How Diet Affects Your Risk of Cavities
These days many people lead busy lives and tend to snack on the go or just prefer eating smaller meals more frequently, but this can affect your teeth. Each time you snack or have a meal, the acidity levels in your mouth increase, as does your risk of cavities. It can be worth trying to eat fewer sugary or carbohydrate-rich snacks and instead include them as part of a main meal. If you do need something in between meals, then choose food that is a bit more tooth-friendly. For example, cheese is great for teeth because it’s packed with calcium and phosphorus and it helps to stimulate saliva production, and it is also an excellent way to end a meal! Other foods to choose are crunchy fruits and vegetables because these are quite fibrous which has a very slight scrubbing action on teeth, and they contain lots of water. Sugar-free yogurt and hummus are other good options.

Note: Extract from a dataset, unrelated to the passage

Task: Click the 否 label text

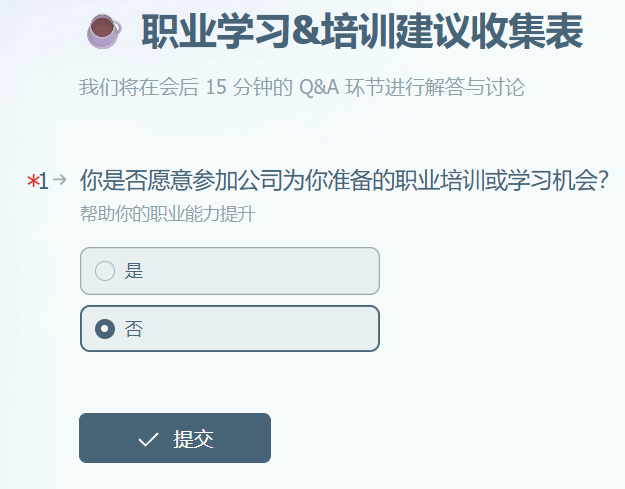Action: (134, 329)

Another thing to think about is your choice of beverages. Most people will be aware that sugar-laden sports drinks and sodas are bad for their dental health, but fruit juice is another culprit that seems healthy yet is packed with sugar. Ideally, eat fruit rather than drinking juice. Many people have switched to diet soda, but these are usually very acidic and are just as bad for your teeth. If you can, keep hydrated with plain water, and if you have children encourage them to drink water.
Lastly, if you do have a child then ask us about dental sealants. Dental sealants are best applied to a child’s newly erupted adult back teeth and are extremely effective in preventing tooth decay. These large teeth are used for chewing and have quite intricate surfaces containing lots of fissures and grooves that trap plaque and food debris. The grooves can be quite deep and tricky to clean, which is why these back teeth can often develop cavities. Dental sealants consist of a very thin layer of flowable plastic resin that is simply painted onto the tooth surfaces, protecting them against tooth decay. The sealant is virtually invisible and is very durable, and the process to apply dental sealants is entirely painless. However, dental sealants can only be applied to teeth that don’t have any cavities or fillings, which is why it’s better to have this treatment soon after your child’s adult back teeth emerge.
Tooth decay might be prevalent, but it’s not inevitable, and we have lots of strategies to help you and your family’s teeth remain strong and healthy.